VK-36

           

 
 

vidya kamat

            

 

 

 

 

 

 

 

 

 

 

 

 

 

 

 

 

 

 

 

 

 

 

 

Born in Mumbai, India

1999: Ph.D. University of Mumbai, Thesis Titled- Myths and Symbols in Pictorial Expressions as Seen  from Sanskrit and allied literature. 1995: Diploma in Sanskrit. 1992:  Post Graduate Diploma in Comparative Mythology. 1983: B.F.A.(Fine Arts) University of Bombay.  
2002: Awarded National cultural Fellowship by Majlis-India, and funded by HIVOS Netherlands. 1983-1984: Awarded Fellowship of Goa College of Art, Goa. 1983: Best Student award at annual Art Exhibition.

Her engagement with the physicality and mortality of human body began while she was working as a museum curator of the anatomy section. Placing her own image as an emblem of a particular representational category, she critiques the social imposition of values on such representations. Footnotes to Innana (I- V) deals with the Pre-Menstrual Syndrome (PMS), taking the texts written by feminist sociologists as a point of departure, Vidya superimposed these texts on her digitally manipulated portraits. Gender as a critical category and feminism as critical theory not only questions the specific modern constructions of the female body-self but also of modernism at large.

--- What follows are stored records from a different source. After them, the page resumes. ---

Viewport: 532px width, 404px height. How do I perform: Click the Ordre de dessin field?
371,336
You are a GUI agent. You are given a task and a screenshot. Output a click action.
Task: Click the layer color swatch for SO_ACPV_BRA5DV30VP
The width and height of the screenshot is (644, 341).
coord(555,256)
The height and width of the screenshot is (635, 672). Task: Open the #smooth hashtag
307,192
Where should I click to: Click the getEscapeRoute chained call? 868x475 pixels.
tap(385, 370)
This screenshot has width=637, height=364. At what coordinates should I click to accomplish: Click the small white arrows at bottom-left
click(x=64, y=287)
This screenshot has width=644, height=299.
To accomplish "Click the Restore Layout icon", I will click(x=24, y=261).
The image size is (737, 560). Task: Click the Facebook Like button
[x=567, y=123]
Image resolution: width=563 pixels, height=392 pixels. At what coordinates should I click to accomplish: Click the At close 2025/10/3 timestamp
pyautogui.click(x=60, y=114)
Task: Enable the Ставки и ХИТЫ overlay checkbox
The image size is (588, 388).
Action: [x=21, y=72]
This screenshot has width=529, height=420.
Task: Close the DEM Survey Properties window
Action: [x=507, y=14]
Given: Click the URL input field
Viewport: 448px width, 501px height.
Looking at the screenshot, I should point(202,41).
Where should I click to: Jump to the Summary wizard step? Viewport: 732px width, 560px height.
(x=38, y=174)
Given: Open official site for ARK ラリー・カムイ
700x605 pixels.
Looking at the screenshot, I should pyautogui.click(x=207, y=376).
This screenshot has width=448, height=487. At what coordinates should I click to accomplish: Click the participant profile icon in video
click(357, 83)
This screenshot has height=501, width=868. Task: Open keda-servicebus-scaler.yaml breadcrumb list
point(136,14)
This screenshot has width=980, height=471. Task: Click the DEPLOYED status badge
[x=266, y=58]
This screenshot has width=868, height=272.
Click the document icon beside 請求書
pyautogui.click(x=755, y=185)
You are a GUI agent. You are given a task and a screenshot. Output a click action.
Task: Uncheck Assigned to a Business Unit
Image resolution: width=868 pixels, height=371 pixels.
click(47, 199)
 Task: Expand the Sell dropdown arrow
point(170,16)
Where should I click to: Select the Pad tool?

“Kamat is neither an ethnic artist stuck in the box of anthropology-as-art, nor is she blasé secularist, a cosmopolitan artist distancing herself from the past and personal; struggles: she does not abolish the sacred to attain the secular, but instead extends herself through symbolic performances that gauge the density and mobility of her individuation. For these works are nothing less than wagers of a difficult process of individuation. I would content that Kamat is working towards personhood that can be achieved only through shifting performance in the course of which she assumes several personae. She is trying slowly to individuate herself, from the crisis of loss of faith in herself, the lack of trust in loved ones, the sense of being orphaned and disinherited from the realm of affection” – Nancy Adjania.